- TO DO
Swap "screenshot" for "screen capture" in the items, beginning at the first line and stopping after the line that contains "(x=774, y=620)". Write those lines out again with nothing else changed.

- DATASET
***

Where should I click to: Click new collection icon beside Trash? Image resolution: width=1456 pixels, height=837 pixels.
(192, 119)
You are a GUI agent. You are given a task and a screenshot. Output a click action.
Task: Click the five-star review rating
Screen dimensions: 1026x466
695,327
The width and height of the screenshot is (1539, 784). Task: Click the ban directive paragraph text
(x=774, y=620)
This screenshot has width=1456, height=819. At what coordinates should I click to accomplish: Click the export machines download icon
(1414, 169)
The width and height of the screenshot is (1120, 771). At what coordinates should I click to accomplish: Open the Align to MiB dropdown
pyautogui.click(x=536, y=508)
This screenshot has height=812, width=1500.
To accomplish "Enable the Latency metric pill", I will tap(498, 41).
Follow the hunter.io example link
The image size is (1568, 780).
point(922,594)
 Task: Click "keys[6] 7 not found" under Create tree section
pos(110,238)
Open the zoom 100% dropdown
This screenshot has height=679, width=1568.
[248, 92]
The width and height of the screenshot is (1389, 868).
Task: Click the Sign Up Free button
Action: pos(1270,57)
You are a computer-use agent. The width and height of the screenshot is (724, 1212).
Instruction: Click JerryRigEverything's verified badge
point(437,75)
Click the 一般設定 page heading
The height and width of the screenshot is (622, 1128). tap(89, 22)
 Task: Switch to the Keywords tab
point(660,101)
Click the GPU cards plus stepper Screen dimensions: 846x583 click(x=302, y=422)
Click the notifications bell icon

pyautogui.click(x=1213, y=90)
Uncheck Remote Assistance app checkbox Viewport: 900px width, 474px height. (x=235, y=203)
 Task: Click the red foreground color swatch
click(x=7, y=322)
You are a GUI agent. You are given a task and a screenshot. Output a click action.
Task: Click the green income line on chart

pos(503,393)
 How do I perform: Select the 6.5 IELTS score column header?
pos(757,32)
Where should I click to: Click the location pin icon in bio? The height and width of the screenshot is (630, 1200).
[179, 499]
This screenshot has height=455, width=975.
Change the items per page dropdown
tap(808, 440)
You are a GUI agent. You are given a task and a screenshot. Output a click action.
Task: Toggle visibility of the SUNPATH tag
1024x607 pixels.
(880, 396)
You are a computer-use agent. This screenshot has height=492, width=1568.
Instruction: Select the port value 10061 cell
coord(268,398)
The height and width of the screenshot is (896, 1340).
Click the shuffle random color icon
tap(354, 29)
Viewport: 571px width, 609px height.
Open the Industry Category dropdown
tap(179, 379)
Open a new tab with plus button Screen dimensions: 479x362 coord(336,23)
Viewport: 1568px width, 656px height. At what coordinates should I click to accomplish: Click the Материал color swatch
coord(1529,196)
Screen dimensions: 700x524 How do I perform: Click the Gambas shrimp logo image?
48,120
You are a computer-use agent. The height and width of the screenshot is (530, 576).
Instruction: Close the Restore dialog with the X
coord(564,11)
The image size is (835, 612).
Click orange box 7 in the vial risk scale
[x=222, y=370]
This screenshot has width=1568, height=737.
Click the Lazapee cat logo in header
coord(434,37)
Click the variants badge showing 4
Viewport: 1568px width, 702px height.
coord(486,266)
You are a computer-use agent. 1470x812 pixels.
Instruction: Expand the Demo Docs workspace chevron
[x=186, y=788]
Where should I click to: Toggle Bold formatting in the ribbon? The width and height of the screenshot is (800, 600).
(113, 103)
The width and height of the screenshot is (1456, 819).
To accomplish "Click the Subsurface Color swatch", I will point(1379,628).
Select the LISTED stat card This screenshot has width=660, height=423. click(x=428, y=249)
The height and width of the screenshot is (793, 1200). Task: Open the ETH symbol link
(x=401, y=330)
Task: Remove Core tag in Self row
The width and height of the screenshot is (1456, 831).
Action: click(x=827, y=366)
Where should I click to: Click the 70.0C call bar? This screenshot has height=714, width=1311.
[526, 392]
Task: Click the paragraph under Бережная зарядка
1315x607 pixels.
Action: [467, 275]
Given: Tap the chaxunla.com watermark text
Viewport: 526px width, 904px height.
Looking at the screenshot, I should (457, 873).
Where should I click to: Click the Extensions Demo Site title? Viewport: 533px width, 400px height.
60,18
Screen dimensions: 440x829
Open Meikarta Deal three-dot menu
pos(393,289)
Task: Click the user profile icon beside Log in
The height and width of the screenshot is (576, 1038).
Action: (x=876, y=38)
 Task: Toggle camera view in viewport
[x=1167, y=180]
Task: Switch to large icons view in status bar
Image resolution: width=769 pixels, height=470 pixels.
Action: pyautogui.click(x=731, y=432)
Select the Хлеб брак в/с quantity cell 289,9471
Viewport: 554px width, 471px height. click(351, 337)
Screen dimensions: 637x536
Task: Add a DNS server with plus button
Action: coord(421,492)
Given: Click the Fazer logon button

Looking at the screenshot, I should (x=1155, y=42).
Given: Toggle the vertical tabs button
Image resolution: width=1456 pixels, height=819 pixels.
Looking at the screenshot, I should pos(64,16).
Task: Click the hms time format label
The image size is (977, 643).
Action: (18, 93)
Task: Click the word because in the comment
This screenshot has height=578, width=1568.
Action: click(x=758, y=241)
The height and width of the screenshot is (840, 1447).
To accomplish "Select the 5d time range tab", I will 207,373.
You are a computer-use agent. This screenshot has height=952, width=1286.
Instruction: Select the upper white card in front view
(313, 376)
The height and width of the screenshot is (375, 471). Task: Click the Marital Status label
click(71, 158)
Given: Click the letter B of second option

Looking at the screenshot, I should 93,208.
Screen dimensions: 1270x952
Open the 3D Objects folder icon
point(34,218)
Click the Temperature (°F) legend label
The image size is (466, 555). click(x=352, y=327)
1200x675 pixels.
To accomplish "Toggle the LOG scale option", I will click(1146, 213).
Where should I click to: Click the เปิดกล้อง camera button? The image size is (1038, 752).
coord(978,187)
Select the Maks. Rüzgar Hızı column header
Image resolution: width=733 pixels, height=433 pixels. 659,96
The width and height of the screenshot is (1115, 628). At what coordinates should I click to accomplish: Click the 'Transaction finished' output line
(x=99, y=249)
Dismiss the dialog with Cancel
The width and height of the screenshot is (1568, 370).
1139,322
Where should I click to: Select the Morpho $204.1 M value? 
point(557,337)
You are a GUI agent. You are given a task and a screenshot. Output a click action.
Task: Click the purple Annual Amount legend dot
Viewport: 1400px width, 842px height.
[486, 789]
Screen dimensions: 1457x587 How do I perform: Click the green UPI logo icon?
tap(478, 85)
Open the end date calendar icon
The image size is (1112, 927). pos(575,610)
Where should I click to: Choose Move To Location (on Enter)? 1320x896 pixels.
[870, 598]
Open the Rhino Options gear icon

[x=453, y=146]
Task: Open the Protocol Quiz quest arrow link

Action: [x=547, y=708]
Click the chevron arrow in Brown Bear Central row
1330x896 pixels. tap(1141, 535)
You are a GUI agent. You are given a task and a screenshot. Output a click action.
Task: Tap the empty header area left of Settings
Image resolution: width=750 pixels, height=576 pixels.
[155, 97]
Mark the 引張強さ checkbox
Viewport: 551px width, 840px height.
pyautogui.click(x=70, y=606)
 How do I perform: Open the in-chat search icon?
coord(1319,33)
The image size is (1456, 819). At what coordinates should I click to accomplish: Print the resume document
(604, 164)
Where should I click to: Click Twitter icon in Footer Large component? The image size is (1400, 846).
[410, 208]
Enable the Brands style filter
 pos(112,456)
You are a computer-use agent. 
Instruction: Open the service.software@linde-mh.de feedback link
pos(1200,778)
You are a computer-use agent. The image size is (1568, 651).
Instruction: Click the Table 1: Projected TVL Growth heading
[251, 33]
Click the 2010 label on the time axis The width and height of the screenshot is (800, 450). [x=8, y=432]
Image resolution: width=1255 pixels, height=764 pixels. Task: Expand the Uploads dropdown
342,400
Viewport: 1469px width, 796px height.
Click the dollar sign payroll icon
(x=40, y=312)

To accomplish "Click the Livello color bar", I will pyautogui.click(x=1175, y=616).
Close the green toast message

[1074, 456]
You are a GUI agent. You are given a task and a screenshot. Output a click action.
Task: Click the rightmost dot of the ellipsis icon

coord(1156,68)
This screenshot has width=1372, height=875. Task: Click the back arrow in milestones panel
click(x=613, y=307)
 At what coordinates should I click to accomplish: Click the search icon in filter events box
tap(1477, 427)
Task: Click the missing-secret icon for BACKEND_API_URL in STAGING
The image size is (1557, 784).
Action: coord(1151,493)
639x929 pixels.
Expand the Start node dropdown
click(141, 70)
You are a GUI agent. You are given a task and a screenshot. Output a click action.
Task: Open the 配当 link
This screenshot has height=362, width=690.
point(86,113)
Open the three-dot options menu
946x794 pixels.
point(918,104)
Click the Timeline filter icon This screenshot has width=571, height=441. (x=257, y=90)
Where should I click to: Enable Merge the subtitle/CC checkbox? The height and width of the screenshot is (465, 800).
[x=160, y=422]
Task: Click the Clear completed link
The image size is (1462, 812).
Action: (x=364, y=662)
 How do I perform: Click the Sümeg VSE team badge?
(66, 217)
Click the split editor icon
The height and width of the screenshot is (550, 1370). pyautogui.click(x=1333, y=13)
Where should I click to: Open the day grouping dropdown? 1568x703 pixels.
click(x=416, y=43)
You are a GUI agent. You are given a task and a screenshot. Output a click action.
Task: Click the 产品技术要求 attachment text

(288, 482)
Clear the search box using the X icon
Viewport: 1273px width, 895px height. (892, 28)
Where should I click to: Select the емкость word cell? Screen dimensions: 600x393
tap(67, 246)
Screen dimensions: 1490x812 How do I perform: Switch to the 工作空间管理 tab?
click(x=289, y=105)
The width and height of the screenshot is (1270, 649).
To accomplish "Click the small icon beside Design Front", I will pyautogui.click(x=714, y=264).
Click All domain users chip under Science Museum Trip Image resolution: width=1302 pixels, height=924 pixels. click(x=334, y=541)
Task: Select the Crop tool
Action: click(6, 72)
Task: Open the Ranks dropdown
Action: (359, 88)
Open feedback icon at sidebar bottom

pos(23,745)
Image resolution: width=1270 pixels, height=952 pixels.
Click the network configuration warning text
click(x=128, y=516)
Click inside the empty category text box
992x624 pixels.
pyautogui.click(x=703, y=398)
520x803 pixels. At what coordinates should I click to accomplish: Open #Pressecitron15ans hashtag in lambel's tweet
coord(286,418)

***

- SOLUTION TO THIS TASK
Where should I click to: Click new collection icon beside Trash? Image resolution: width=1456 pixels, height=837 pixels.
(192, 119)
You are a GUI agent. You are given a task and a screen capture. Output a click action.
Task: Click the five-star review rating
Screen dimensions: 1026x466
695,327
The width and height of the screen capture is (1539, 784). Task: Click the ban directive paragraph text
(x=774, y=620)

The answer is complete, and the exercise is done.